_PROBLEM REQUIREMENTS_. Copy out the data below word for word, starting with the line that contains "Task: Click the" and going on through the line that contains "Action: pyautogui.click(x=85, y=122)", and give nothing else.

_DATA EXTRACT_.
════
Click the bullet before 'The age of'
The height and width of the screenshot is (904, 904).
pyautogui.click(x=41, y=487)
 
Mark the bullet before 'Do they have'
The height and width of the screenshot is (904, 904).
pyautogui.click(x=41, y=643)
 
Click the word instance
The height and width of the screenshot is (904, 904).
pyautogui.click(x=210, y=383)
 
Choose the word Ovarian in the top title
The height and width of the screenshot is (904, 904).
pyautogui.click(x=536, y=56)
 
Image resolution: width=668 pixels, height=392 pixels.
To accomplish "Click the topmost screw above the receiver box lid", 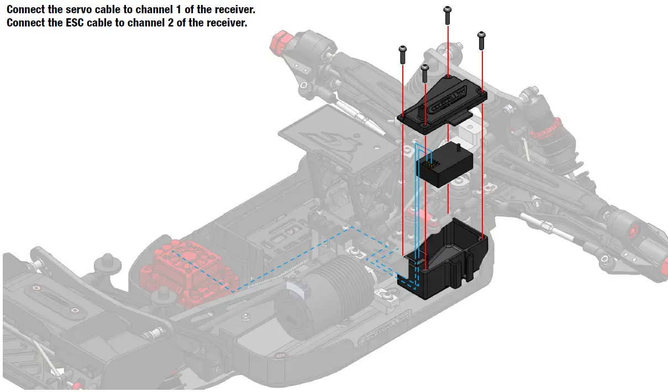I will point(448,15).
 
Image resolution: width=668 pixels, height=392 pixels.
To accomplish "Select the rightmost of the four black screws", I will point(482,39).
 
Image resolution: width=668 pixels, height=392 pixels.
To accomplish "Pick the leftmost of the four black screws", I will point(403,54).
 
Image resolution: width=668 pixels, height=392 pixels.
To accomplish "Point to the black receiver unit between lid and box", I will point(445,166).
════
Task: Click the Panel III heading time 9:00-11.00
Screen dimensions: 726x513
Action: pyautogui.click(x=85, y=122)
════
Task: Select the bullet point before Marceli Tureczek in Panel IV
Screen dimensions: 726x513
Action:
════
_ANSWER FOR THE TASK_.
Task: Click the Panel III heading time 9:00-11.00
Screen dimensions: 726x513
Action: pyautogui.click(x=85, y=122)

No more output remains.